==== EXTRACTED ENTRIES

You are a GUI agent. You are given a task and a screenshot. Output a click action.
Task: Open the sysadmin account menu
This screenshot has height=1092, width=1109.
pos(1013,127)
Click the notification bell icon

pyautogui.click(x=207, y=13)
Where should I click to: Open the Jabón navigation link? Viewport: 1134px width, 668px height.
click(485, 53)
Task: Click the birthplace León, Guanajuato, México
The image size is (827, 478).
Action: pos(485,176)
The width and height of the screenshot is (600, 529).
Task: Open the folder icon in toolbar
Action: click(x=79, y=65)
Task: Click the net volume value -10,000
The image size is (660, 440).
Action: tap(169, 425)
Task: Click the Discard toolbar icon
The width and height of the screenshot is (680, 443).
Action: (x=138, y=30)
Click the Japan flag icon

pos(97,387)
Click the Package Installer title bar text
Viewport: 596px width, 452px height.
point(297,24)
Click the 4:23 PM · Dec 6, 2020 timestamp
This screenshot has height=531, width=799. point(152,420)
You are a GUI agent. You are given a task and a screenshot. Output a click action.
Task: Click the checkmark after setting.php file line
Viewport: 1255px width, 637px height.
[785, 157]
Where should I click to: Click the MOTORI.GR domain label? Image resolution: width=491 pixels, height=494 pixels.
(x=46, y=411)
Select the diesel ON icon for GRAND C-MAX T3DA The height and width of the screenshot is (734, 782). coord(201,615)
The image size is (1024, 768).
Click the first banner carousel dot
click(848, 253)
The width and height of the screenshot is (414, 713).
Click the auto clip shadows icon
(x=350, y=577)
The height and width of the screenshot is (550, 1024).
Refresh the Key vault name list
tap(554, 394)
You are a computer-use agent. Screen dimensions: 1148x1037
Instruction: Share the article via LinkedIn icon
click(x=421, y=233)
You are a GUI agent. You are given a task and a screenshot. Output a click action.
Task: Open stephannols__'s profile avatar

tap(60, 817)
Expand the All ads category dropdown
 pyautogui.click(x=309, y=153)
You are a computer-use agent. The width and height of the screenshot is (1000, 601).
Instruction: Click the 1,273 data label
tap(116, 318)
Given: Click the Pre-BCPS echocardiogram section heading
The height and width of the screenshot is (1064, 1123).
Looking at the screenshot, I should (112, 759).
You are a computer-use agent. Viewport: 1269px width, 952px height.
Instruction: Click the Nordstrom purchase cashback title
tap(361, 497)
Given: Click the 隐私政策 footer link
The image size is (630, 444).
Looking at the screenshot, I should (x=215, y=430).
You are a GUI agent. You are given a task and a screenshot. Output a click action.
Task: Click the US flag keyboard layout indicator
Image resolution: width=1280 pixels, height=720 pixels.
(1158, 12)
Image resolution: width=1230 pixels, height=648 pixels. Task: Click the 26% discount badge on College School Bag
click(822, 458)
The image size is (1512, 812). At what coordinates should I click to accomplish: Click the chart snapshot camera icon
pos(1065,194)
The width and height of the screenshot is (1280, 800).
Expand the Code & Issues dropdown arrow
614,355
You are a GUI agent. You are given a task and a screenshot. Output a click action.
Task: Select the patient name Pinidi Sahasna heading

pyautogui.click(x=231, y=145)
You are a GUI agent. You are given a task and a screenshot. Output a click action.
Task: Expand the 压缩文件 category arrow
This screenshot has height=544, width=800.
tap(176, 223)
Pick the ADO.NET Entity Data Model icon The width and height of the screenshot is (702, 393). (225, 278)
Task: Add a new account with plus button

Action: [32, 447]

========

WORK REQUIRED: Everything starting at the line containing "The height and width of the screenshot is (550, 1024)." and ending at the line containing "You are a computer-use agent. Viewport: 1269px" in the records above should be repeated exactly, and only that.

RESULT OF THE EXERCISE:
The height and width of the screenshot is (550, 1024).
Refresh the Key vault name list
tap(554, 394)
You are a computer-use agent. Screen dimensions: 1148x1037
Instruction: Share the article via LinkedIn icon
click(x=421, y=233)
You are a GUI agent. You are given a task and a screenshot. Output a click action.
Task: Open stephannols__'s profile avatar

tap(60, 817)
Expand the All ads category dropdown
 pyautogui.click(x=309, y=153)
You are a computer-use agent. The width and height of the screenshot is (1000, 601).
Instruction: Click the 1,273 data label
tap(116, 318)
Given: Click the Pre-BCPS echocardiogram section heading
The height and width of the screenshot is (1064, 1123).
Looking at the screenshot, I should (112, 759).
You are a computer-use agent. Viewport: 1269px width, 952px height.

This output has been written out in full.